About
1847 Blake House Inn Bed & Breakfast, originally called Newington, was built circa 1847 by Joseph B. Pyatt. It eventually passed to Dr. Frederick Blake, a medical officer in the Confederate Army. Dr. Blake’s father, Daniel Blake, Sr., a wealthy rice plantation owner from Charleston, S.C., first purchased the property that the Inn sits on as well as over 500 acres. He used the house as a summer retreat from the hot, humid Charleston heat. During the Civil War, the house was used as a Confederate Field Hospital, but the nurses also cared for injured Union soldiers, hiding them, it is said, in the crawlspaces under the house.
This Asheville bed and breakfast is an example of Italianate architecture with Gothic Revival influence. Its original native stone walls are 22″ thick and are held together with lime and clay mortar. Both levels of the house boast of 12′ – 14′ ceilings and the dining rooms still contain some of their original ornamental plaster decorations.

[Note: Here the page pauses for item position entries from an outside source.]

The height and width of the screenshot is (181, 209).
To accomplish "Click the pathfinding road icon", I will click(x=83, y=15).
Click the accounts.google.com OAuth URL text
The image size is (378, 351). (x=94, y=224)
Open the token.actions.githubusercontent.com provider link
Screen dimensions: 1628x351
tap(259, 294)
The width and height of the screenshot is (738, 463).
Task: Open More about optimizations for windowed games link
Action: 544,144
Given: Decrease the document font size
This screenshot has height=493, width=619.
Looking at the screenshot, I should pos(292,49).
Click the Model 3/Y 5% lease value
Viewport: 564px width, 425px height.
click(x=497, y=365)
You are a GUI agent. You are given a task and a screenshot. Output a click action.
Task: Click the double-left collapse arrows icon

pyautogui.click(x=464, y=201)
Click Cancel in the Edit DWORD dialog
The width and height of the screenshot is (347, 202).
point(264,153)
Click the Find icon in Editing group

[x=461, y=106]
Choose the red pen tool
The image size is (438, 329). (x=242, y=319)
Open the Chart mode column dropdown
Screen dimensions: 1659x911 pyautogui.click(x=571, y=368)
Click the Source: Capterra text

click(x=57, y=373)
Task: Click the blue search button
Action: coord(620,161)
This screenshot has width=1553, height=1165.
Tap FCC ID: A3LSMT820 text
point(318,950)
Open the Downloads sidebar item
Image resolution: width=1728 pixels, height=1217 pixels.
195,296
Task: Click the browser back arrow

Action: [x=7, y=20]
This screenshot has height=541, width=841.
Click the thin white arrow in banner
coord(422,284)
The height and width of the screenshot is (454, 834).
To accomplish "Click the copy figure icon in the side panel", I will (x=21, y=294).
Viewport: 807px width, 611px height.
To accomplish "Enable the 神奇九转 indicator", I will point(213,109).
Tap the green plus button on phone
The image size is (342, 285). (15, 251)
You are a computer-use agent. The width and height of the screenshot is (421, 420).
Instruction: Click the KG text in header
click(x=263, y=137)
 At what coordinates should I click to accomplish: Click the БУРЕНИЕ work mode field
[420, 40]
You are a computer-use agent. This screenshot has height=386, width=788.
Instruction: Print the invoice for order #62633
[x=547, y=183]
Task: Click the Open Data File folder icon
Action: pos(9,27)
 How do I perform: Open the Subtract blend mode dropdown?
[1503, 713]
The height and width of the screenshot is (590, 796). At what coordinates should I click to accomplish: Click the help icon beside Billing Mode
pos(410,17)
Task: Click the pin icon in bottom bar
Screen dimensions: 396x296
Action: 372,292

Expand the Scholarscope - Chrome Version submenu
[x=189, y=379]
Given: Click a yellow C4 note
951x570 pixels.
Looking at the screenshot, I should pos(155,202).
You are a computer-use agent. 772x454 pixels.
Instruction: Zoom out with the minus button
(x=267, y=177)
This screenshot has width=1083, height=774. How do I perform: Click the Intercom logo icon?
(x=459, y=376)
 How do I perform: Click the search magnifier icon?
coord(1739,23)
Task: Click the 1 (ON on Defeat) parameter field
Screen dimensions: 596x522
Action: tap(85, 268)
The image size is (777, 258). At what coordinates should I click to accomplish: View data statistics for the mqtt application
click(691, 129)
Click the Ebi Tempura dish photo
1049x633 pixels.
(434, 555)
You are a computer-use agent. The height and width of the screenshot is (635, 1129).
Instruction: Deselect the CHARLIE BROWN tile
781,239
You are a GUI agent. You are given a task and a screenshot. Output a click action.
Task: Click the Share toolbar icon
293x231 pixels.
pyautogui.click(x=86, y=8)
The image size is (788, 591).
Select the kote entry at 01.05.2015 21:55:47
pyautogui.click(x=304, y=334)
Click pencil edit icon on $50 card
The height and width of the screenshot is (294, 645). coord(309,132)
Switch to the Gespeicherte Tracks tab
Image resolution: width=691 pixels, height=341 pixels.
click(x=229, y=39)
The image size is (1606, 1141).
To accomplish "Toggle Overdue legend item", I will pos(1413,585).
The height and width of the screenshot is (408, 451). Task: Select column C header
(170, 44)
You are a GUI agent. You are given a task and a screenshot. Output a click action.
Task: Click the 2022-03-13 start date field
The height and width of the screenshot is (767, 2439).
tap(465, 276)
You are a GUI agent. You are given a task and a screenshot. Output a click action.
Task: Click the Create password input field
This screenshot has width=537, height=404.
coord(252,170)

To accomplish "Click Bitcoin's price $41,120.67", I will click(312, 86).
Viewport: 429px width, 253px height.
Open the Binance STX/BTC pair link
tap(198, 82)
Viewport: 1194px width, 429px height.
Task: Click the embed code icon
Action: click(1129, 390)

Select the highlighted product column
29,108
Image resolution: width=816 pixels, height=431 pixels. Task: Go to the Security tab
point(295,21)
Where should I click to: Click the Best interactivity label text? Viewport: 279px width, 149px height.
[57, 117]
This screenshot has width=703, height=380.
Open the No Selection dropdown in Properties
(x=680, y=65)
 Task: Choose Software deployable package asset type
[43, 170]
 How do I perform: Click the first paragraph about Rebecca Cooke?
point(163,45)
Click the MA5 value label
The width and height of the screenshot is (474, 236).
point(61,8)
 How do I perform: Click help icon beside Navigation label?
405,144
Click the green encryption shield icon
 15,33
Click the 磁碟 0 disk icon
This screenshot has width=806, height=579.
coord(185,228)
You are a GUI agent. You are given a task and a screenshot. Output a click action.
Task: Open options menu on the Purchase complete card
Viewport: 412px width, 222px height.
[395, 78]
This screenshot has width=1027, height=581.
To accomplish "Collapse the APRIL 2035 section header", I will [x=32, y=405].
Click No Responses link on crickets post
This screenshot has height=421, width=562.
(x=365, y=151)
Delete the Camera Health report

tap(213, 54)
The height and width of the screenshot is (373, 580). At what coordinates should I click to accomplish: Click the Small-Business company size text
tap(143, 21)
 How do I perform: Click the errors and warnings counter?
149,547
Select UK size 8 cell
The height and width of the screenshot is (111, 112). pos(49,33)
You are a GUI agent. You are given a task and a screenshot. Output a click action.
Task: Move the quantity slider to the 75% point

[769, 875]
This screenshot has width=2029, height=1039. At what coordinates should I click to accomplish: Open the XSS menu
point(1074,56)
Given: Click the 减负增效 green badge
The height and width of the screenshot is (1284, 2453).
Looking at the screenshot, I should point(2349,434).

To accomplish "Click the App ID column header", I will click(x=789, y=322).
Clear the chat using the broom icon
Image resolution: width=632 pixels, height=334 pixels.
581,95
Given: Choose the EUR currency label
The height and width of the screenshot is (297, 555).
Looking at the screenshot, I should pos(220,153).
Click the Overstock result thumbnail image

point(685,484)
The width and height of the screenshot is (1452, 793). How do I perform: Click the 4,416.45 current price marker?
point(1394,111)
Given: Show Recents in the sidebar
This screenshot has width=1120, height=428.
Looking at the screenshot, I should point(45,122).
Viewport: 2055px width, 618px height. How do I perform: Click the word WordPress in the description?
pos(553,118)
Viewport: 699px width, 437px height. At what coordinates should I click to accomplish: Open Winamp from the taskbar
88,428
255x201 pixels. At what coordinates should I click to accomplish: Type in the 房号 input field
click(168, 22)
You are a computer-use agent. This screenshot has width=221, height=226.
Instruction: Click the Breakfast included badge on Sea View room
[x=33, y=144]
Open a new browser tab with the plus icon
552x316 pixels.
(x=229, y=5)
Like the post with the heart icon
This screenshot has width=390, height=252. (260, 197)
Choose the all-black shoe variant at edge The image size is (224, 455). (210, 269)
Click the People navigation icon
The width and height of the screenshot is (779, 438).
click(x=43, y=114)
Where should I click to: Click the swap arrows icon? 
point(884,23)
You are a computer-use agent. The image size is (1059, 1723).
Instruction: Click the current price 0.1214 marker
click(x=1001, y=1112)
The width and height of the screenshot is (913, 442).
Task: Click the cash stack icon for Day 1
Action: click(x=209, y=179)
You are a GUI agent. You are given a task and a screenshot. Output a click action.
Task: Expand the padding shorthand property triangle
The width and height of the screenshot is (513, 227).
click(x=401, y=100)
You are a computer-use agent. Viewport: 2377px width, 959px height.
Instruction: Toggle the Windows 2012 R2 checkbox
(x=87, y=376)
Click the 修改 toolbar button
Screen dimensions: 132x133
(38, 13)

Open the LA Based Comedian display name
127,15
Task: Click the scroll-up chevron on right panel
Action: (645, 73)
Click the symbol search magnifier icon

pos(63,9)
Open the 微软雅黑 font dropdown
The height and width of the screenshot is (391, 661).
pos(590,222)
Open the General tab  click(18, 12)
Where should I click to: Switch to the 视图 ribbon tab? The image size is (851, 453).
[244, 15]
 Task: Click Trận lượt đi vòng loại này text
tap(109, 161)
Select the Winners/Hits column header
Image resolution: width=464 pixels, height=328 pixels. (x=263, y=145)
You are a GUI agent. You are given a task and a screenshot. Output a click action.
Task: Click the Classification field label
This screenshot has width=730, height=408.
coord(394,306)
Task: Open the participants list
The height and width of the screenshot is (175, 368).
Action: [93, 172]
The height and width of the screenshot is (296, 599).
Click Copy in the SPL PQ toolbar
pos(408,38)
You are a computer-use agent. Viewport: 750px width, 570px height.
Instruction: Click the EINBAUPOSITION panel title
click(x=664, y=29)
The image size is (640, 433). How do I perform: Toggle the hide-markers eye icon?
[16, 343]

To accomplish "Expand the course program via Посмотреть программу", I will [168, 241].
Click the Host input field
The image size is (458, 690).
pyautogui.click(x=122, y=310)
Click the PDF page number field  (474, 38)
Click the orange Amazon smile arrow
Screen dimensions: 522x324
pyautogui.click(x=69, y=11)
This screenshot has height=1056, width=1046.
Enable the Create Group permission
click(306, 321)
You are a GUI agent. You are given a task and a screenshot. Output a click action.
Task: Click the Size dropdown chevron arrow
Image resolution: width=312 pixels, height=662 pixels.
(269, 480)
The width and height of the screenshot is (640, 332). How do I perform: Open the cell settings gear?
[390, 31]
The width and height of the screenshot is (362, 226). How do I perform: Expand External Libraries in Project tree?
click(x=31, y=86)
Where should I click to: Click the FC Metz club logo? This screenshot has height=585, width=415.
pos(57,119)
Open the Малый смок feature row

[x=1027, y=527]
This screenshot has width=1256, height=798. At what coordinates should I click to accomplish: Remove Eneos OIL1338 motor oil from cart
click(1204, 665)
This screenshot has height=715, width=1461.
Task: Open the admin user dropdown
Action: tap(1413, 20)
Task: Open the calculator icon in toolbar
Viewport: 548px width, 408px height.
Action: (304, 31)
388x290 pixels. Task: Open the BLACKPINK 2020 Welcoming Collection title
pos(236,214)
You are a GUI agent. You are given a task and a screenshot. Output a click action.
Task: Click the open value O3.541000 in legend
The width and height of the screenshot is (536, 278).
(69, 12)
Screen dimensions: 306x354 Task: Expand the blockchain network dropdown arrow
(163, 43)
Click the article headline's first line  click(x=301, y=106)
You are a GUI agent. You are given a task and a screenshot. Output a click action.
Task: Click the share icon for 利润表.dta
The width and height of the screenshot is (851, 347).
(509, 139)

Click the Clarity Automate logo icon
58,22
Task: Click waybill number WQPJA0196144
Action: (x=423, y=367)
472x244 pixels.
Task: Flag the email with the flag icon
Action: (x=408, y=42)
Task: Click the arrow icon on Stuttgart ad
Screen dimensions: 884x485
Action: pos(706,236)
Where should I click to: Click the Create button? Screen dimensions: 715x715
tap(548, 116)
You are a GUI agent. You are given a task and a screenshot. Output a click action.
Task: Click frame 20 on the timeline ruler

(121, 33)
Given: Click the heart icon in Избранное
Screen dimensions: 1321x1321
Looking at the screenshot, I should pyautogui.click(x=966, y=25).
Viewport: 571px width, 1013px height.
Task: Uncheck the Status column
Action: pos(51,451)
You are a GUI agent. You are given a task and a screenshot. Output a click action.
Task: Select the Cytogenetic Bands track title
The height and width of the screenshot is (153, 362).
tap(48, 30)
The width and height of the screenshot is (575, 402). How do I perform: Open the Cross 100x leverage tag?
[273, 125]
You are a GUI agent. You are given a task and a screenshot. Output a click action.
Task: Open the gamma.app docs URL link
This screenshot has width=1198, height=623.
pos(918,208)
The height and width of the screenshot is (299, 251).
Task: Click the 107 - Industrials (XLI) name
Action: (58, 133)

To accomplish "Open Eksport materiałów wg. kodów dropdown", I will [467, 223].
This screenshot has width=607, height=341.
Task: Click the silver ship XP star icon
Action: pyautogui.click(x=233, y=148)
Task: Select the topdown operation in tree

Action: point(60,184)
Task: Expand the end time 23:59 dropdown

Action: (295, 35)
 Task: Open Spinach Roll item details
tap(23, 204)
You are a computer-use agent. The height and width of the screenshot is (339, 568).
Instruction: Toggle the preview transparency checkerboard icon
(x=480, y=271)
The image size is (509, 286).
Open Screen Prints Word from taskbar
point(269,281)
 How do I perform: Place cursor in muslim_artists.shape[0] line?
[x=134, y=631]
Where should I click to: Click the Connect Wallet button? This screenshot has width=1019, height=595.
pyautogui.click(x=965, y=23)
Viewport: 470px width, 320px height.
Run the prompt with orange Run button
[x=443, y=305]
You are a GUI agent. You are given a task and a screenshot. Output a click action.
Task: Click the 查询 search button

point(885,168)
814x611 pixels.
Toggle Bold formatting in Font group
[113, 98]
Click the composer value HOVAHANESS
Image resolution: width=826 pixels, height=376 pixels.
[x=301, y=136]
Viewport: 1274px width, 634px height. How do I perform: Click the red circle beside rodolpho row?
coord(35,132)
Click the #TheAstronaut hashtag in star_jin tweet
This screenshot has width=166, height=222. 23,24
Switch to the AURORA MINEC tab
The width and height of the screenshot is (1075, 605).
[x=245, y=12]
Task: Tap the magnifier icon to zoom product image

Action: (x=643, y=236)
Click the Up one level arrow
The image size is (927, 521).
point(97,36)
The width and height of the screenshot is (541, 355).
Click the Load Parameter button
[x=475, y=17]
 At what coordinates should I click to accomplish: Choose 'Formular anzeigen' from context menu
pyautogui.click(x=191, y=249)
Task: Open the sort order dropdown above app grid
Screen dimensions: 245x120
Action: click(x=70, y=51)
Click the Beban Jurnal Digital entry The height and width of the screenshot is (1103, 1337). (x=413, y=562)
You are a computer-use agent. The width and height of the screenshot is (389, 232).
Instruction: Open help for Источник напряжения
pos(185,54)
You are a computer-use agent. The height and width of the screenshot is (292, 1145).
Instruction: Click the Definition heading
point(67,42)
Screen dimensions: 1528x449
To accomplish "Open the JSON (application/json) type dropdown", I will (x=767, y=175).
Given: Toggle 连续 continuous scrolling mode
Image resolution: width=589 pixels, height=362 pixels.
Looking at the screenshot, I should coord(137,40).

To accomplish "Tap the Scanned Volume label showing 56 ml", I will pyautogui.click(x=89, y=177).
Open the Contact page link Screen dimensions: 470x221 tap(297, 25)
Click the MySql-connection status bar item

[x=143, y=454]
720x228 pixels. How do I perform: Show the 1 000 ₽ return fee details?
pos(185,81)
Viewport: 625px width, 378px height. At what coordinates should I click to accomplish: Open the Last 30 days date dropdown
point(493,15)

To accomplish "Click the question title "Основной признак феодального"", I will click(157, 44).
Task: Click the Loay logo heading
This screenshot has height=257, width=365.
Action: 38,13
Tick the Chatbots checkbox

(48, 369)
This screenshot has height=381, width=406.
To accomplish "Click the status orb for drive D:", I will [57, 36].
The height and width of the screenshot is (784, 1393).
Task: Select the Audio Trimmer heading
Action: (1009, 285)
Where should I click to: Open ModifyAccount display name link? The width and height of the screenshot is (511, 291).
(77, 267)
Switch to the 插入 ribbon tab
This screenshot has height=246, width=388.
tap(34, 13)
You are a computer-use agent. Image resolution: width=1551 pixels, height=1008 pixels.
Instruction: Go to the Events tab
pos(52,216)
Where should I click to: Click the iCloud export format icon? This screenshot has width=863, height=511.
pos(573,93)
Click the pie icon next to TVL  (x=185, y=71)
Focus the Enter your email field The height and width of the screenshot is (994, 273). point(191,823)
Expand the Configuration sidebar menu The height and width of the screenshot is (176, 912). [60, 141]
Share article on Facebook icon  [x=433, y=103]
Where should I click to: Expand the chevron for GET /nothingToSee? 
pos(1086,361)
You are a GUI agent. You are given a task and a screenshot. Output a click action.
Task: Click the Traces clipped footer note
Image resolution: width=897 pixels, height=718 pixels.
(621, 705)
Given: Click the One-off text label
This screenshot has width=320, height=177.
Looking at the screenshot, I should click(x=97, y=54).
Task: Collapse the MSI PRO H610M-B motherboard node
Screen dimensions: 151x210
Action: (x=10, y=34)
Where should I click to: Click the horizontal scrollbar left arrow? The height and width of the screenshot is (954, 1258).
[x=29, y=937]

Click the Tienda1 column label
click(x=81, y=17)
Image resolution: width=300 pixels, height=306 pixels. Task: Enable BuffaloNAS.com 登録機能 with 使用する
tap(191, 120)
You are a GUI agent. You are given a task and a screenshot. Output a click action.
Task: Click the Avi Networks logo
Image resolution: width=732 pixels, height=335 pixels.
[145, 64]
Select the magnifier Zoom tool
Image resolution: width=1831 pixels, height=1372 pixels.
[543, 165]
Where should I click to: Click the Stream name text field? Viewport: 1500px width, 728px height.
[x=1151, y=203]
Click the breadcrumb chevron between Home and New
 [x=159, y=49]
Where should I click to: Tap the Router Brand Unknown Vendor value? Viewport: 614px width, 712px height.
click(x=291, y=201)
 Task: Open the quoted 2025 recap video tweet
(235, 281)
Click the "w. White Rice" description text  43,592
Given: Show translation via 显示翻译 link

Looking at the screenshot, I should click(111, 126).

The spacious first floor boasts two large dining rooms, capable of holding up to 60 people, a Parlor with seating for 10, Breakfast Room with guest refrigerator, commercial kitchen and wheelchair accessible bathrooms. The second floor contains five guest bedrooms, all with private bathrooms, three that are original to the house, and two that were added in the early 1900s. There are five gas fireplaces on the first floor and three gas fireplaces on the second floor, enough to keep everyone warm on cold winter nights. Most of the flooring throughout the house is the original heart pine floors.
The house was converted to a bed and breakfast in the early 1990’s and has gone through many renovations since then. At one time, the B&B had an operating restaurant and bar. Since Ms. Kimball purchased the Inn in January 2006, she has converted the bar/lounge area into a gift shop, then into a first floor wheelchair accessible guestroom in 2008. She has added central air conditioning to the upstairs guestrooms and made many other cosmetic and functional changes to make the Inn feel more comfortable and welcoming to guests, their children, and pets.
Leslie has also made great strides in becoming a “green” property by recycling, installing a tankless water heater in the Carriage House, asking guests to conserve water by reusing their towels more than once, setting up a rain barrel and doing away with bottled water in favor of a water cooler. In 2010, she became a proud partner with Clean the World, a non-profit that distributes recycled soap products, along with appropriate educational materials, to impoverished countries worldwide, and to domestic homeless shelters. Leslie sends unused soap and bottles amenities to the organization for their recycling program. If you would like to support other B&Bs that have partnered with Clean the World, please visit their B&B Partner Page. It is also her goal to build a small garden outside the kitchen to grow vegetables and fruits for use in breakfast cooking.